Problems with a chunk-based file

**noeska** · 13-03-2009, 07:15 PM

Originally Posted by chronozphere

Could you not store the record structure inside a stream/file that is also stored in the blocks. E.g. the record structure is just another file inside the archive. No interference that way.

That is an interesting idea, but i would implement it in a slightly other way. If you use the existing file-system to store filesystem-data you will not be able to retrieve this data because it's stored in the system itsself, and you need this meta-data to tell in which file the meta-data is stored.. It's an endless circle isn't it. 

....

You are simply encapsulating your filesystem into another blocksystem. Doing it this way allows you to keep adding data to the end of your file without having to move data around to allow parts of the file to grow. This system allows for fragmentation and asks for a defragmentation-method(). You also need to scan all blocks at startup to be able to enumerate all files that exist inside the VFS.
If the added complexity and work is no problem for, you could try this method.

The circle got a a starting point on by having the 'file' index always start in block 2. Leaving block 1 for the header. Now the 'file' index can be used to retrieve meta data and data tables and data indexes also stored as other files inside the chunked file.
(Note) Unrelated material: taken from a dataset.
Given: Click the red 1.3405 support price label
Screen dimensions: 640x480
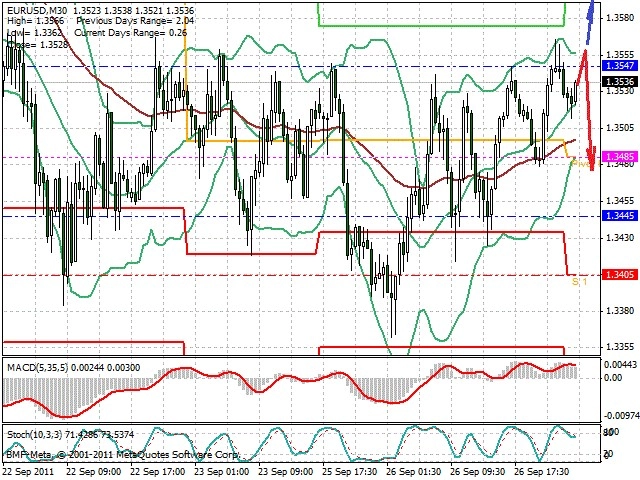Looking at the screenshot, I should coord(620,274).
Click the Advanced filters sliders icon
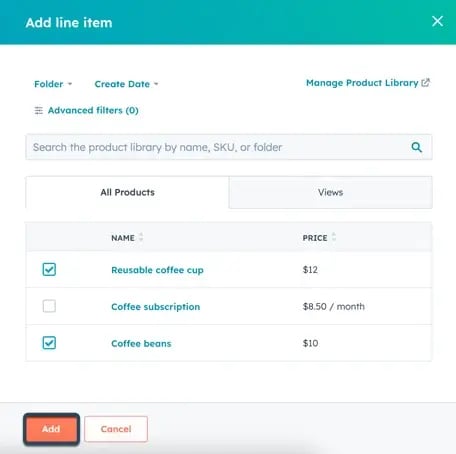Screen dimensions: 456x454 (39, 110)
The 'file' index can be considered an data table also.

Have a look at my vfs: http://www.noeska.net/projects/nvfs/
and look at
procedure TVirtualFileSystem.GetFileList(aname: string; List: TStrings);
that uses FDir: TVirtualFileStream;
what is a filestream inside the chunked file that starts in block2.
it can be loaded in a stream by name '/' because
function TVirtualFileSystem.FindFile(aname: string; var afilerecord: TFileInfo): int64;
returns the first record in block 1:
self.ReadBlock(1,FileRecordEntry,0,SizeOf(TFileInf o));
and yes this record is fixed size :-) variable sized records are somewhere low on my todo list.
as filename: string[255];
and yes nvfs potentialy needs to be defragmented after deleting files and making files larger/smaller.
But i have no need to enumerate al files at startup. Al i need to do when reading a file is look up its name in '/' that way i retrieve the starting chunk and each chunk knows the follow up chunk for a file.

**Brainer** · 14-03-2009, 06:00 AM

Thanks for all your ideas.

But they don't seem to resolve my problem.

The block structure I wanna use is:
[pascal]
type
{ .: TBlock :. }
TBlock = packed record
Flag: Byte;
NextBlock: Cardinal; // used when reading files contents
end;
[/pascal]

The problem is not how the structure would look like, but how to implement the file format. What I mean is that I've not a slightest clue how to manage a file structure and file data inside one file. Also, as I want my format to support directory trees (what's important - a directory can contain files and subdirectories).

That's what the problem really is, nevertheless the idea of blocks proposed by chronozphere suits me.

And yes, sorry for me being not clear from the very beginning.

**noeska** · 14-03-2009, 12:53 PM

It is not easy.

Dont try to do all at once. But try to make chunks/blocks work with a directory first. Then consider your directory to be a file that starts in block 1. And your header to be block 0. Then think on subdirectories. Oh and try to avoid loading to much in memory the vfs is leading not internal memory.

Also did not you have something working before? Try to adapt that? You said it had problems when lots of files were added?

Also i should make i better example for nvfs to show it of better. But that wont be until next week.

**ize** · 14-03-2009, 06:15 PM

noeska's right. Get your header/chunk code sorted and after that directories and sub-directories are easy. Just specify the virtual path and filename when adding the file.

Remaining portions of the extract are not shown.